▶ Task details: In the listing below, a line holding "The width and" and a line holding "Enable YouTube platform" mark the range. Retype both exactly, with all lines between them.

+-------+

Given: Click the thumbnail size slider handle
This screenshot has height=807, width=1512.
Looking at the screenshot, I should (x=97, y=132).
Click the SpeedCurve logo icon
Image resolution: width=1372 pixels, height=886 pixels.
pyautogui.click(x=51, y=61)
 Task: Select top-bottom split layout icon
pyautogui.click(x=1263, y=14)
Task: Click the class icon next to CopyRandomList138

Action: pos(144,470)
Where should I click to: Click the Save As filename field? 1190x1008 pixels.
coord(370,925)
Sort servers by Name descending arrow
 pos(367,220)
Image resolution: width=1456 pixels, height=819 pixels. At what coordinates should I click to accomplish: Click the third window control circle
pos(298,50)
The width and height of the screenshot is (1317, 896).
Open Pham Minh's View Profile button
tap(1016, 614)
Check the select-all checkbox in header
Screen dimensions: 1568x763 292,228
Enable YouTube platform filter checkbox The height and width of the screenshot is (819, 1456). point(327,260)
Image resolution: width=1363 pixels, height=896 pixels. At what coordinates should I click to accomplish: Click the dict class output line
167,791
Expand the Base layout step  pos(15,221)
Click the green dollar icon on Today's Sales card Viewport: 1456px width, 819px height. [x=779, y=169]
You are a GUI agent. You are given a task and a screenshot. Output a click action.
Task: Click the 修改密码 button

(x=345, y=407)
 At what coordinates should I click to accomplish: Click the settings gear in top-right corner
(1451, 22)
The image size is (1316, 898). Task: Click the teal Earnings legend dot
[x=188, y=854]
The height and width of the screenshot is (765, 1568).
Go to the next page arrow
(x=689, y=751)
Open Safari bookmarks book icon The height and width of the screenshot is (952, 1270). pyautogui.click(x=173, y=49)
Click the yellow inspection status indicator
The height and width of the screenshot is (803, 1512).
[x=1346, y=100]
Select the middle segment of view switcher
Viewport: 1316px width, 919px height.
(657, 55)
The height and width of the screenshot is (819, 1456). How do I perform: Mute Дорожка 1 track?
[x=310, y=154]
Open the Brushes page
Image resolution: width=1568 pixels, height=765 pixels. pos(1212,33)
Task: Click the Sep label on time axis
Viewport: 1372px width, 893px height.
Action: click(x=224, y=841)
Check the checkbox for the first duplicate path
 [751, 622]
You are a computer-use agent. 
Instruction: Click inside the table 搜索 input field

+-------+

▶ Result of this exercise:
The width and height of the screenshot is (1317, 896).
Open Pham Minh's View Profile button
tap(1016, 614)
Check the select-all checkbox in header
Screen dimensions: 1568x763 292,228
Enable YouTube platform filter checkbox The height and width of the screenshot is (819, 1456). point(327,260)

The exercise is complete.